Excess niacin also resulted in the production of N1-methyl-2-pyridone-5-carboxamide (2PY), which, however, was not linked to inflammation and higher risk of cardiovascular disease.

The results were consistent with findings in two large niacin studies (HPS2-THRIVE and AIM-HIGH), which found that when people already had low levels of bad cholesterol, putting them on niacin led to worse cardiovascular outcomes, even though the compound is known to increase levels of good cholesterol. “Our study, through the back door, now helps explain what the dark side of niacin has been: It helps foster vascular inflammation through the formation of 4PY, but only in people who have too much.”
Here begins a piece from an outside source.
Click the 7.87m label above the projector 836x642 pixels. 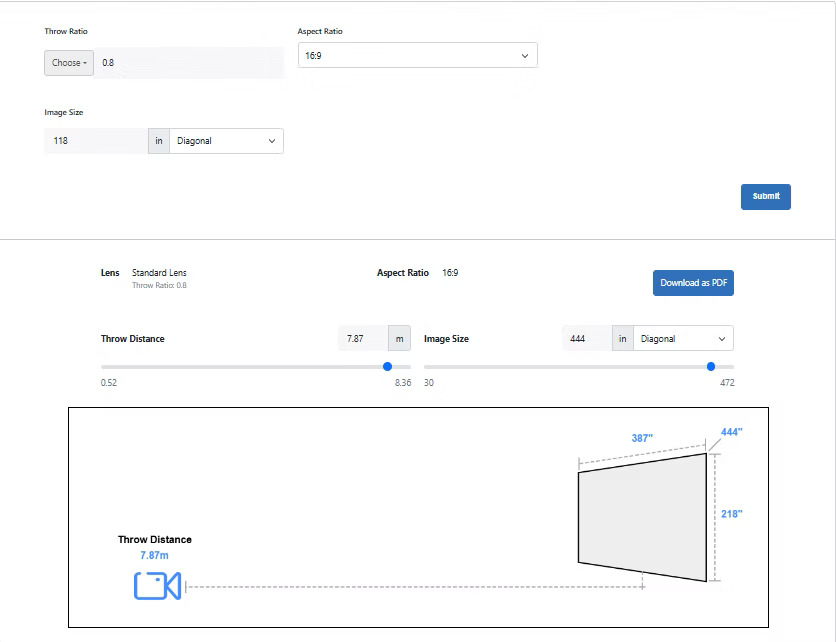click(x=154, y=555)
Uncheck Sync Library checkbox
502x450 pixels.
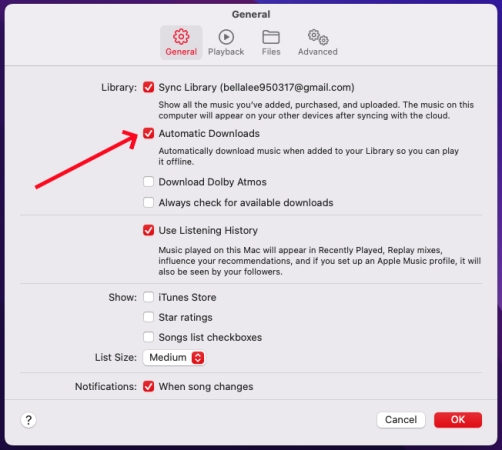click(148, 87)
Cereals such as wheat and rice are a dietary staple for billions of people. The authors argue that their findings suggest that it may be time to reconsider the mandatory fortification of foods with niacin.
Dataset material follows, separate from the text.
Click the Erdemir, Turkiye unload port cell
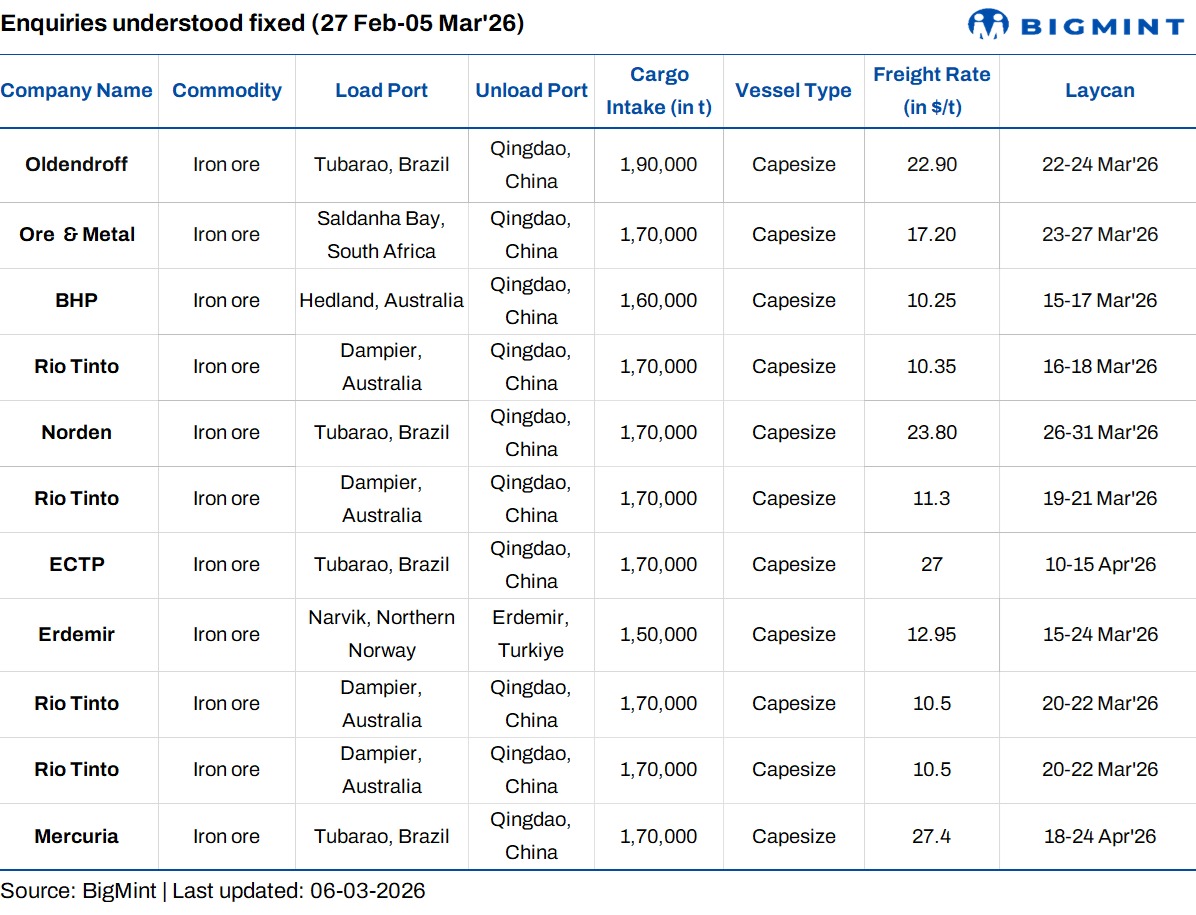The width and height of the screenshot is (1196, 915). pyautogui.click(x=531, y=634)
“There is no doubt that mandated fortification has been one of the best public health programs and was an amazing success,” said Hazen, who notes that there have been no recent U.S. cases of pellagra, a potentially deadly condition caused by niacin deficiency that can lead to diarrhea, dementia, and excruciating mouth sores. Still, he said, it may be time to allow for non-fortified cereal products to be sold in the U.S. — as they are in most parts of the world — to offer an alternative to people who may have increased risk of cardiovascular disease and could benefit from reduced intake of niacin.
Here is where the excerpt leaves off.